Cerca de 5 milhões de mulheres já declaram ter realizado
aborto no Brasil, ou seja, uma em cada sete mulheres. Hoje são executados
mundialmente 20 milhões de abortos, desses, 97% são feitos em países pobres ou
em desenvolvimento, onde a prática abortiva é criminalizada. Isso leva a uma
simples conclusão: o aborto existe, e os estudos históricos comprovam que essa
prática, apesar de clandestina sempre marcou a vida das mulheres por ser a
única alternativa frente a uma gravidez indesejada. Mulheres em condições
financeiras privilegiadas optam pela interrupção da gravidez por meio de
clínicas particulares que dispõem de profissionais preparados e procedimento
seguro. Já as mulheres da classe trabalhadora, em sua maioria negras, são
vitimas do sistema capitalista e de um estado que se declara laico, mas que
destinam como única alternativa a adesão de procedimentos inseguros que colocam
em cheque sua saúde e vida.

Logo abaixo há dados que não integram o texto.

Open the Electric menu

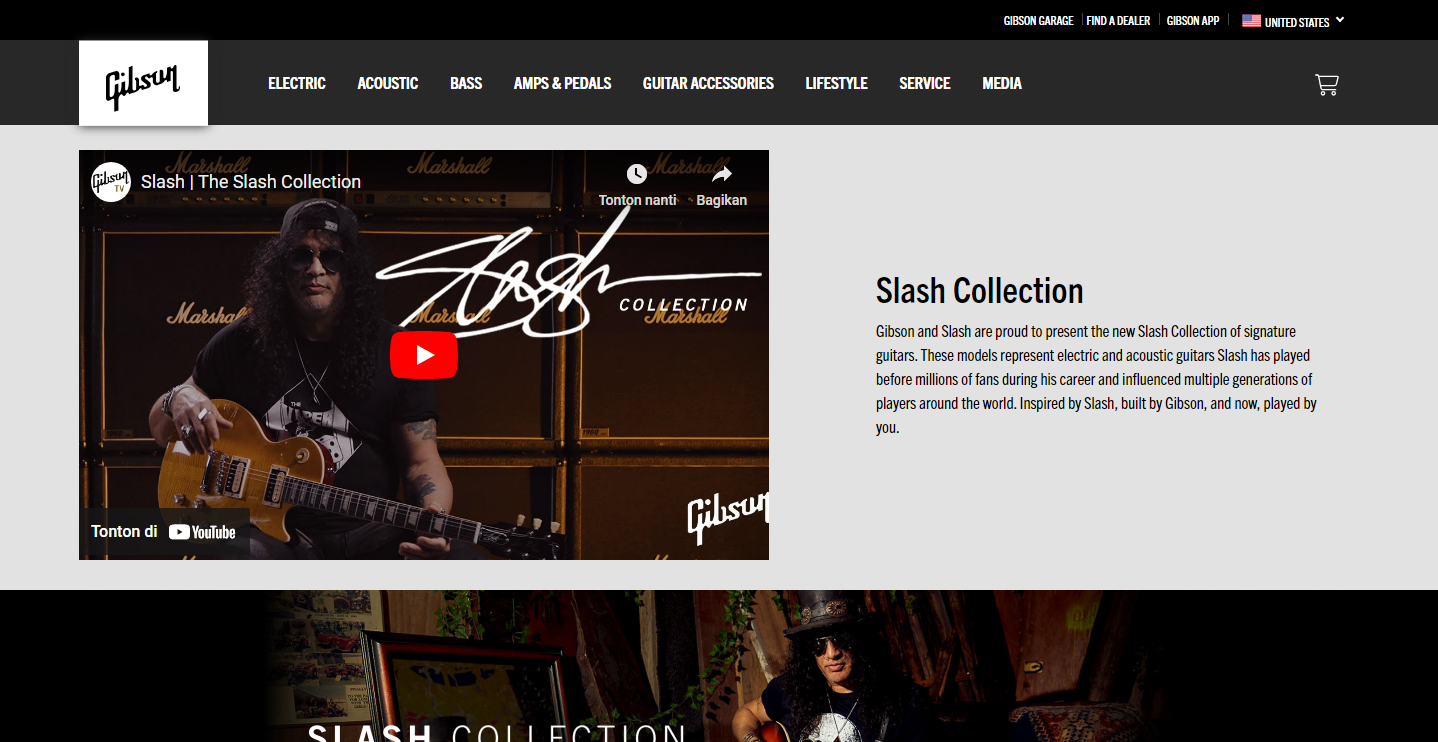pos(297,83)
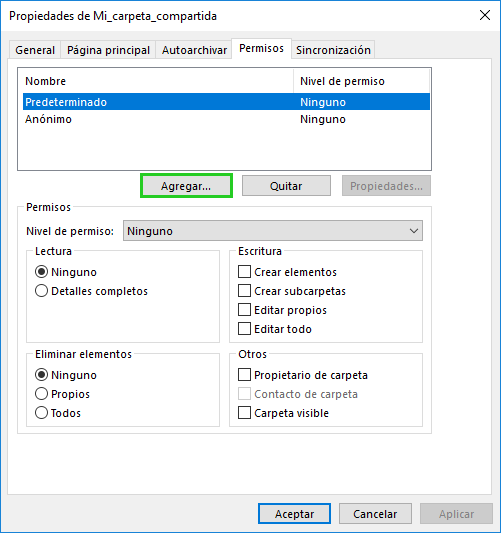Select Propios under Eliminar elementos
Screen dimensions: 501x533
(x=63, y=394)
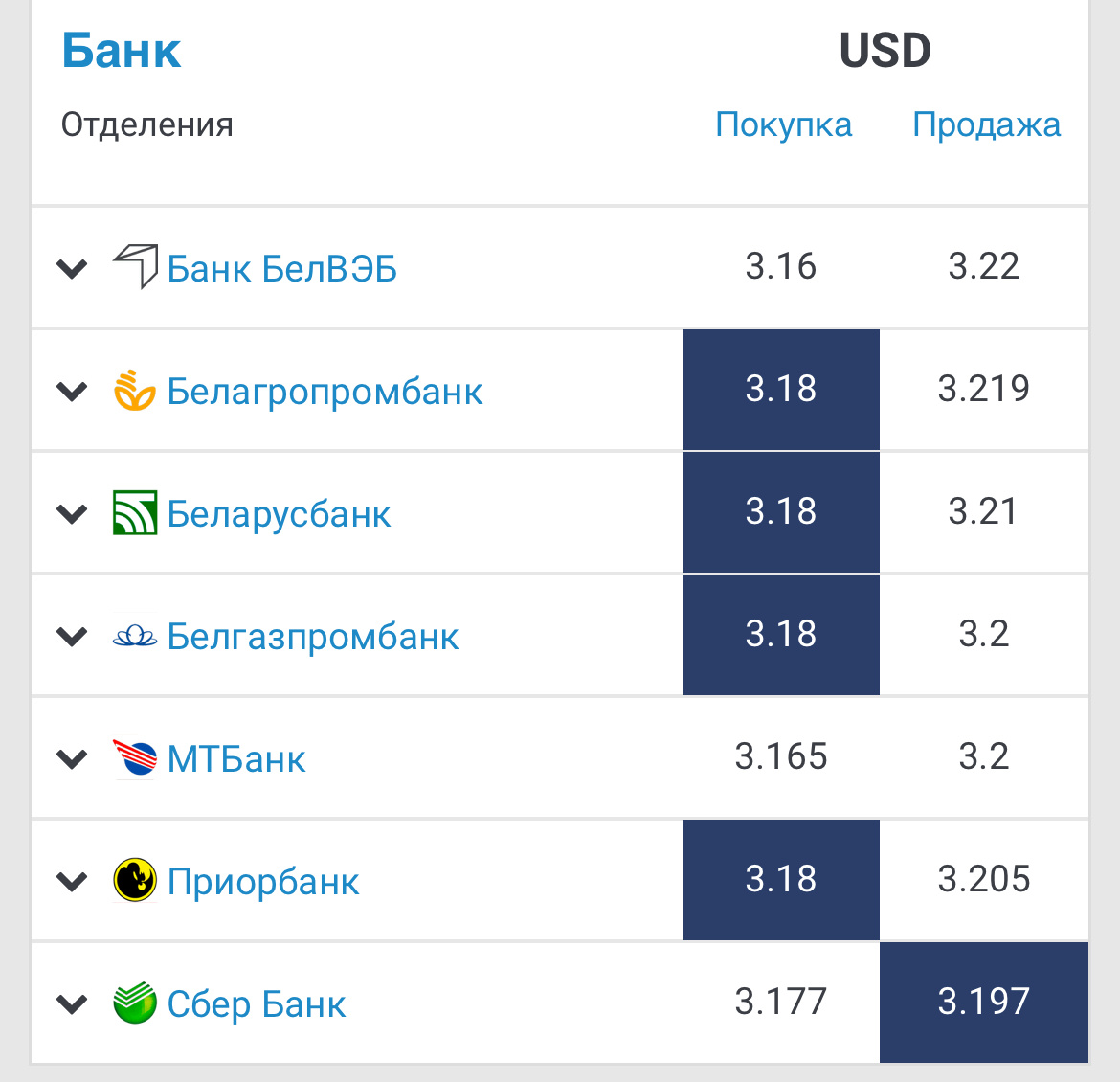The width and height of the screenshot is (1120, 1082).
Task: Expand the Сбер Банк row chevron
Action: (72, 1004)
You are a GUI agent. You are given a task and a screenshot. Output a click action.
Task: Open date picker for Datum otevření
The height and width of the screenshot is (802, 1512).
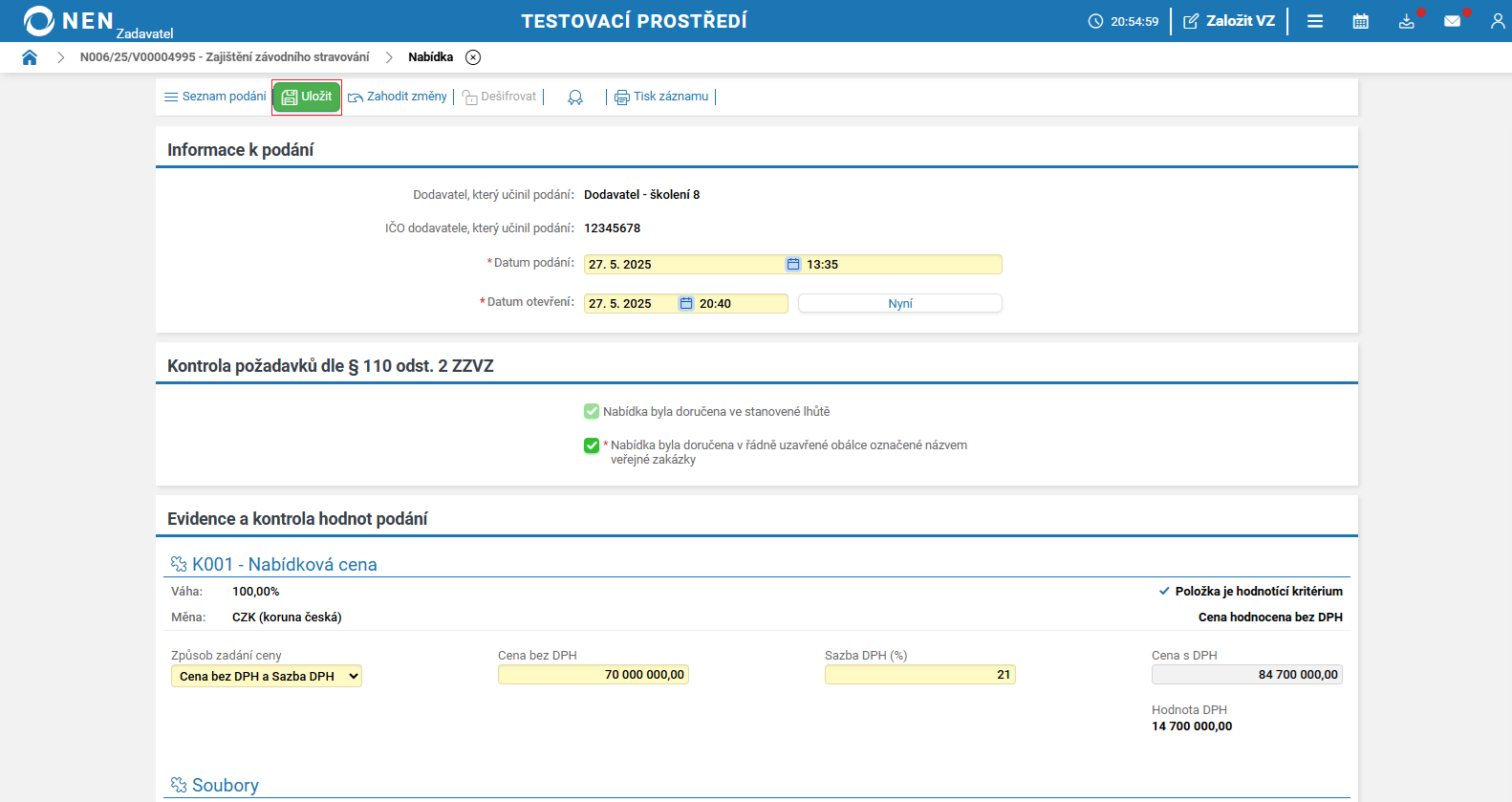(686, 304)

O aborto clandestino é responsável por 602
internações diárias causadas por infecção, 25% de casos de esterilidade e 9% de
óbitos maternos, o que corresponde a terceira maior causa de morte materna, no
país. Não obstante, as que sobrevivem, correm o risco de serem presas, posto
que a prática é um crime, segundo o código penal brasileiro (de 1940). Outro dado
estatístico que deve ser pontuado é que uma em cada cinco mulheres com a faixa
etária de 40 anos já provocou o interrompimento da gravidez. Isso revela que
mais de 5 milhões de mulheres entre 18 e 39 anos já abortaram. A maioria delas
abortam com métodos inseguros e acabam finalizando o aborto nos hospitais
públicos. Portanto, o aborto é uma questão de saúde pública no Brasil e de
direitos fundamentais das mulheres. A discussão sobre o aborto no Brasil tem
sido pautada pelo poder público brasileiro como moeda de troca para angariar
votos, em particular das comunidades evangélicas e católicas, haja vista como o
tema foi tratado nas últimas eleições presidenciais. Isso revelou que o Estado
brasileiro não discute o aborto e a saúde da mulher, mas a possibilidade das
plataformas religiosas regularem ou não a reprodução das mulheres. Um claro
indicativo da força das religiões cristãs no espaço público, o que revela a
fragilidade do Estado diante do poder das religiões, salientando que o Brasil é
um país constitucionalmente laico. A opinião individual sobre a questão do
aborto não pode e não deve ser colocada em questão. O que deve ser levado para
a discussão é como o Estado pensa em cuidar desses milhões de mulheres que
chegam aos hospitais públicos para finalizar um aborto e quais políticas a
serem adotadas para amparar as mulheres que não desejam levar uma gravidez até
o fim, uma vez que é um mito dizer que a mulher nasceu para ser mãe, trata-se
de uma construção histórico-cultural.